Initially the article was amusing, until I considered the full scope of what began as a wild, careless night for a few men. As I considered the article, I came to the sad conclusion that the spirit of Mardi Gras is all to common. In such silly abandon, we recognize the dangers of a spirit of foolishness, which fuels such behavior.
Our nation is gripped by the spirit of Mardi Gras, from competitive organized baseball, to the Super Bowl, to NASCAR, to parades, circuses, drama, dancing and gambling, all the way down to community fairs, amusement events, etc. We live in a day of pleasure seeking without shame or apology.
How could we expect anything less, because the pursuit of pleasure is a product of an empty heart seeking and longing for satisfaction in ways that will never fully satisfy. It has been said that "sin is the pursuit of happiness outside of God."
Of course, we recognize the dangers of such appetites. Our direction and focus in life may not allow us to sup at the table of worldly carnal pleasures.
Solomon, in his winter years, understood the fruitless pursuit of happiness outside of God. Consider his testimony, "I the Preacher was king over Israel in Jerusalem. And I gave my heart to seek and search out by wisdom concerning all things that are done under heaven: this sore travail hath God given to the sons of man to be exercised therewith. I have seen all the works that are done under the sun; and, behold, all is vanity and vexation of spirit" (Eccl 1:12-14).
Such despondent words from a wise man, a man who was unwilling to take his own advice. Solomon feasted at the table of his carnal pleasure, and found it's sweetness fleeting. He needed to return again and again to try to fill the emptiness in his soul. It took Solomon a lifetime to comprehend the futility of pleasure seeking. Solomon concludes the book of Ecclesiastes on a much firmer note with "Remember now thy Creator in the days of thy youth, while the evil days come not, nor the years draw nigh" (Eccl 12:1) and "Let us hear the conclusion of the whole matter: Fear God, and keep his commandments: for this is the whole duty of man" (Eccl 12:13). If we are able to learn from Solomon's mistakes, it will save us a lifetime of regret.

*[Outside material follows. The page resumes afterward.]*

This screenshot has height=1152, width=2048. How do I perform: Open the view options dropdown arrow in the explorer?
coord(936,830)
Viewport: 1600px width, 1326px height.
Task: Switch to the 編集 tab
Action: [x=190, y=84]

We should avoid worldly amusement because:
"Evil communications corrupt good manners" (1 Cor 15:33).
" . . .the friendship of the world is enmity with God. . whosoever therefore will be a friend of the world is the enemy of God" (James 4:4).
"That which is highly esteemed among men is abomination in the sight of God" (Luke 16:15).
The pursuit of pleasure distracts away from God! Jesus spoke of seed sown among thorns; as the sower sowed seed, some fell among thorns. In time, the seed (the Word of God) was not able to compete against the influence of the weeds (the cares and riches and pleasures of this life); the seed was unable to bring fruit to perfection and perished (Lk 8:14).
No evidence in the Scriptures, indicate that Jesus attended the venues of entertainment of His day. In fact, the opposite seems true. Jesus avoided secular pleasure establishments as much as possible. He often chose the seclusion of Jordan, or the open spaces of Galilee in which to minister and find relaxation. We would do well to follow His example.
Instead of reveling and dining at the tables of carnal pleasures, God invites us into a place of quiet repose and reflection, where we are "changed into the same image from glory to glory, even as by the Spirit of the Lord" (2Cor 3:18). As we experience this process of transformation, we become less and less interested in that which allures our carnal appetites, possibly to the point that we may question why we were ever interested initially. As the songwriter so ably encourages us, "Turn your eyes upon Jesus, Look full in His wonderful face; And the things of earth will grow strangely dim, In the light of His glory and grace."